» RECORD EXCERPTS

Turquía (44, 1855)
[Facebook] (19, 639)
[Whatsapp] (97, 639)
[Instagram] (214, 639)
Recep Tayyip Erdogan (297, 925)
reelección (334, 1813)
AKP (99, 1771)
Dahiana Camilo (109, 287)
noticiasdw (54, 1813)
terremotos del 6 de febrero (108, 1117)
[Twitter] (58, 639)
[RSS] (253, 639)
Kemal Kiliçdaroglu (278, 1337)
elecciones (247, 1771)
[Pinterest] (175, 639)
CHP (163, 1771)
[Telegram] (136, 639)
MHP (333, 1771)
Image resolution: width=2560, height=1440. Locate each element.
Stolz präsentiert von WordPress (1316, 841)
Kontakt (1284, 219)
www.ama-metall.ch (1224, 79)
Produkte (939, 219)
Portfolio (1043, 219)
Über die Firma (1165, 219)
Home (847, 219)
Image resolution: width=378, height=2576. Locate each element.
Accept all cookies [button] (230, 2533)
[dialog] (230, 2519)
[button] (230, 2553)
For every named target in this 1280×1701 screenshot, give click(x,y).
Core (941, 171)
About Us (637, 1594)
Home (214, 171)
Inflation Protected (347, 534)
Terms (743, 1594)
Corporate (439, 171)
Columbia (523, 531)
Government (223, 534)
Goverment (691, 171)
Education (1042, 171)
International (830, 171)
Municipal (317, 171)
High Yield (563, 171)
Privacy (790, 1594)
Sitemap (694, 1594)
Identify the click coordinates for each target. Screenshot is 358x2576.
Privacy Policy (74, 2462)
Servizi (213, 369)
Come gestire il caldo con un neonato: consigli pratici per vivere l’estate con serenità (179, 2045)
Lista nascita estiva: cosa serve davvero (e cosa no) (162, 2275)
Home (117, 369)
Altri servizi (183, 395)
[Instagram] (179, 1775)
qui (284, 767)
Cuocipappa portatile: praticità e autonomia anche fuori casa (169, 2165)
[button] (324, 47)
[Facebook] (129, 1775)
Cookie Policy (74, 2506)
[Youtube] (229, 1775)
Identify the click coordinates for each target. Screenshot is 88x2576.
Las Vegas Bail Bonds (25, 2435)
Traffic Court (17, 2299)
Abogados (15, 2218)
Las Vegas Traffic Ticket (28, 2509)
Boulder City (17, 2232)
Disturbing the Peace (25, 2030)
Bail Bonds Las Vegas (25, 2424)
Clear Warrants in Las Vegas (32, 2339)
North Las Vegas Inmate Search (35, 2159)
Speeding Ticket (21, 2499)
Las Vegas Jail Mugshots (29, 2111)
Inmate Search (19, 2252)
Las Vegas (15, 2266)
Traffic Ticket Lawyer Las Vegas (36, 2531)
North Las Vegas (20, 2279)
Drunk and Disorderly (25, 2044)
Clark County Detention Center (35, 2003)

» PROBLEM STATEMENT
From the listing above, output exactly the run of lines that starts with the line containing "International (830, 171)" and ends with the line containing "qui (284, 767)".

» TASK RESPONSE
International (830, 171)
Municipal (317, 171)
High Yield (563, 171)
Privacy (790, 1594)
Sitemap (694, 1594)
Identify the click coordinates for each target. Screenshot is 358x2576.
Privacy Policy (74, 2462)
Servizi (213, 369)
Come gestire il caldo con un neonato: consigli pratici per vivere l’estate con serenità (179, 2045)
Lista nascita estiva: cosa serve davvero (e cosa no) (162, 2275)
Home (117, 369)
Altri servizi (183, 395)
[Instagram] (179, 1775)
qui (284, 767)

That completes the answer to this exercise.